Data extracted from a collection:

****************

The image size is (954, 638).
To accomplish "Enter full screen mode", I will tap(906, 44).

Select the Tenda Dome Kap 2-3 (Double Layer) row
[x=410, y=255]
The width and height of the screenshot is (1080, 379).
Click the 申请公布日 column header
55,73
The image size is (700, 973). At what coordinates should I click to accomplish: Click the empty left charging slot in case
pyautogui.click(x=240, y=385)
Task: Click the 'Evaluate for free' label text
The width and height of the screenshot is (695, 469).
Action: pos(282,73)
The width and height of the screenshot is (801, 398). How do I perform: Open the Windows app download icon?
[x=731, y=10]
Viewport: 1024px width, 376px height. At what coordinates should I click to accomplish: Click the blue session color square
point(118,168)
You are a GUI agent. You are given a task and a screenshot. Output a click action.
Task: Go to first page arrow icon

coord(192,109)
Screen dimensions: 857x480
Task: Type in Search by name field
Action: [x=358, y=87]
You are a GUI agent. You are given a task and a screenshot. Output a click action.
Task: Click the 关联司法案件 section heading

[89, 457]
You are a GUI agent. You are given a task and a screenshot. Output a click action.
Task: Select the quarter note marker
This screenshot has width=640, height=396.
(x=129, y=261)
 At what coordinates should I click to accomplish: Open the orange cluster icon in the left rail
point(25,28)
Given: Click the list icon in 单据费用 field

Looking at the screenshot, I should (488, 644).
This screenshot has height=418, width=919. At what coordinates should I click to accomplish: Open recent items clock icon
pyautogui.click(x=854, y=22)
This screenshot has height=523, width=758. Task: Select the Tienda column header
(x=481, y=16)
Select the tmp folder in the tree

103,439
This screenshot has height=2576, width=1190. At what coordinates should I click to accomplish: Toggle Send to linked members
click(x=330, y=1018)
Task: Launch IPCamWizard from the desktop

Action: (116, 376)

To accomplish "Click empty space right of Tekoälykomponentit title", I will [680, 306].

****************

Work task »
Return all lines in the entries above that carry the word "will".

Answer space »
To accomplish "Enter full screen mode", I will tap(906, 44).
To accomplish "Click empty space right of Tekoälykomponentit title", I will [680, 306].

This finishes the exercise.